◆ **REQUEST**
Rewrite every item below, replacing "How do I perform" with "How can I do" and leaving everything else unchanged.

◆ **PROVIDED DATA**
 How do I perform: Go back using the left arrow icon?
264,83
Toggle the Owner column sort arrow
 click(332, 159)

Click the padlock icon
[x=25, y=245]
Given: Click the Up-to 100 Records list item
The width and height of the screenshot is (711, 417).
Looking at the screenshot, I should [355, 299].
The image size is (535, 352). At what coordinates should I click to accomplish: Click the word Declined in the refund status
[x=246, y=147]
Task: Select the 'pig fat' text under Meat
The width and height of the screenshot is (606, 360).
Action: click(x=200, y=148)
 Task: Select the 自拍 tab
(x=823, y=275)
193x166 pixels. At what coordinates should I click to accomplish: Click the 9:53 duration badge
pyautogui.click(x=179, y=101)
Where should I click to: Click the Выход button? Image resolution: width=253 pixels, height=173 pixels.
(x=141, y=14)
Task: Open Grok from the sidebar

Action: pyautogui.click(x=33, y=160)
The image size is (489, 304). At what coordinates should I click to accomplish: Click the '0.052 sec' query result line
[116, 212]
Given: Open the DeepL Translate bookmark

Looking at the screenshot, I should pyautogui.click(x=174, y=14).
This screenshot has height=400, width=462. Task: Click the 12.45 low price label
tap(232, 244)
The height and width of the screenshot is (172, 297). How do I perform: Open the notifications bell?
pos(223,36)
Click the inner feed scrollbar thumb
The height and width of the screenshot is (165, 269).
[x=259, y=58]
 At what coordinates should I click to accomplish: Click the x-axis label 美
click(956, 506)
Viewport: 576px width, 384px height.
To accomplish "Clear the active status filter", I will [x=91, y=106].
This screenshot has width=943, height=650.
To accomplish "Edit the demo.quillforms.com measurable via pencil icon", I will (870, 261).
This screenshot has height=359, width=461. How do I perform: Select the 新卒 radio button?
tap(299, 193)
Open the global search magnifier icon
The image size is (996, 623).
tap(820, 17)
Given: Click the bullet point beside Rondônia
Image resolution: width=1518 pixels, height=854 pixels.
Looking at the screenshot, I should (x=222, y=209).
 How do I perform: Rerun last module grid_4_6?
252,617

◆ **RESPONSE FOR THIS EXERCISE**
 How can I do: Go back using the left arrow icon?
264,83
Toggle the Owner column sort arrow
 click(332, 159)

Click the padlock icon
[x=25, y=245]
Given: Click the Up-to 100 Records list item
The width and height of the screenshot is (711, 417).
Looking at the screenshot, I should [355, 299].
The image size is (535, 352). At what coordinates should I click to accomplish: Click the word Declined in the refund status
[x=246, y=147]
Task: Select the 'pig fat' text under Meat
The width and height of the screenshot is (606, 360).
Action: click(x=200, y=148)
 Task: Select the 自拍 tab
(x=823, y=275)
193x166 pixels. At what coordinates should I click to accomplish: Click the 9:53 duration badge
pyautogui.click(x=179, y=101)
Where should I click to: Click the Выход button? Image resolution: width=253 pixels, height=173 pixels.
(x=141, y=14)
Task: Open Grok from the sidebar

Action: pyautogui.click(x=33, y=160)
The image size is (489, 304). At what coordinates should I click to accomplish: Click the '0.052 sec' query result line
[116, 212]
Given: Open the DeepL Translate bookmark

Looking at the screenshot, I should pyautogui.click(x=174, y=14).
This screenshot has height=400, width=462. Task: Click the 12.45 low price label
tap(232, 244)
The height and width of the screenshot is (172, 297). How can I do: Open the notifications bell?
pos(223,36)
Click the inner feed scrollbar thumb
The height and width of the screenshot is (165, 269).
[x=259, y=58]
 At what coordinates should I click to accomplish: Click the x-axis label 美
click(956, 506)
Viewport: 576px width, 384px height.
To accomplish "Clear the active status filter", I will [x=91, y=106].
This screenshot has width=943, height=650.
To accomplish "Edit the demo.quillforms.com measurable via pencil icon", I will (870, 261).
This screenshot has height=359, width=461. How can I do: Select the 新卒 radio button?
tap(299, 193)
Open the global search magnifier icon
The image size is (996, 623).
tap(820, 17)
Given: Click the bullet point beside Rondônia
Image resolution: width=1518 pixels, height=854 pixels.
Looking at the screenshot, I should (x=222, y=209).
 How can I do: Rerun last module grid_4_6?
252,617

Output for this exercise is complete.